Extended Dose Ipilimumab with a Peptide Vaccine: Immune Correlates Associated with Clinical Benefit in Patients with Resected High-Risk Stage IIIc/IV Melanoma

• Published in: Clinical cancer research Vol. 17; no. 4; pp. 896 - 906
• Main Authors: SARNAIK, Amod A, BIN YU, YELLIN, Michael, WEBER, Jeffrey S, DAOHAI YU, DAWN MORELLI, HALL, Maclean, BOGLE, Dilip, LULU YAN, TARGAN, Stephan, SOLOMON, Jolie, NICHOL, Geoff
• Format: Journal Article
• Language: English
• Published: Philadelphia, PA American Association for Cancer Research 15.02.2011
• Subjects: Adjuvants, Immunologic - administration & dosage; Adjuvants, Immunologic - adverse effects; Adult; Aged; Antibodies, Monoclonal - administration & dosage; Antibodies, Monoclonal - adverse effects; Antineoplastic agents; Antineoplastic Agents - administration & dosage; Antineoplastic Agents - adverse effects; Biological and medical sciences; Cancer Vaccines - administration & dosage; Cancer Vaccines - adverse effects; Dermatology; Female; Humans; Ipilimumab; Kaplan-Meier Estimate; Male; Medical sciences; Melanoma - immunology; Melanoma - pathology; Melanoma - therapy; Middle Aged; Monocytes - drug effects; Monocytes - immunology; Neoplasm Recurrence, Local; Neoplasm Staging; Pharmacology.
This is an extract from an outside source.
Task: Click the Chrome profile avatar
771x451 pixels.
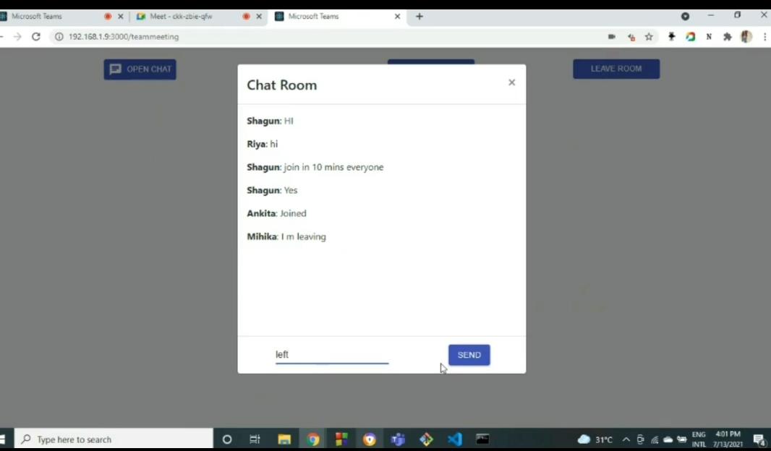Action: (x=746, y=36)
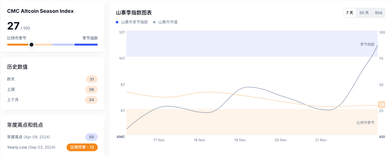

Drug treatments; Treatment Outcome; Tumors of the skin and soft tissue. Premalignant lesions; Vaccines, Subunit - administration & dosage; Vaccines, Subunit - adverse effects; Young Adult; Human; High risk; Peptides; Ipilimumab; Patient; Surgical resection; Vaccine; Monoclonal antibody; Malignant tumor; Treatment; Surgery; Malignant melanoma; Advanced stage; Dose; Cancer
• ISSN: 1078-0432; 1557-3265
• DOI: 10.1158/1078-0432.CCR-10-2463

To determine safety and feasibility of adjuvant ipilimumab following resection of high-risk melanoma and to identify surrogate markers for benefit. In this phase II trial, 75 patients with resected stage IIIc/IV melanoma received the CTLA-4 antibody ipilimumab every 6 to 8 weeks for 1 year. Eligible patients received further maintenance treatments. The first 25 patients received 3 mg/kg of ipilimumab, and an additional 50 patients received 10 mg/kg. HLA-A*0201+ patients received multipeptide immunizations in combination with ipilimumab. Leukapheresis was performed prior to and 6 months after initiation of treatment. Median overall and relapse-free survivals were not reached after a median follow-up of 29.5 months. Significant immune-related adverse events were observed in 28 of 75 patients and were positively associated with longer relapse-free survival. Antigen-specific T cell responses to vaccine were variable, and vaccine combination was not associated with additional benefit. No effects on T regulatory cells were observed. Higher changes in Th-17 inducible frequency were a surrogate marker of freedom from relapse (P = 0.047), and higher baseline C-reactive protein (CRP) levels were associated with freedom from relapse (P = 0.035). Adjuvant ipilimumab following resection of melanoma at high risk for relapse appeared to be associated with improved outcome compared to historical reports. Significant immune-related adverse events were generally reversible and appeared to be associated with improved relapse-free survival. Although vaccination failed to induce a consistent in vitro measurable response, a higher change in Th-17 inducible cells and higher baseline CRP levels were positively associated with freedom from relapse.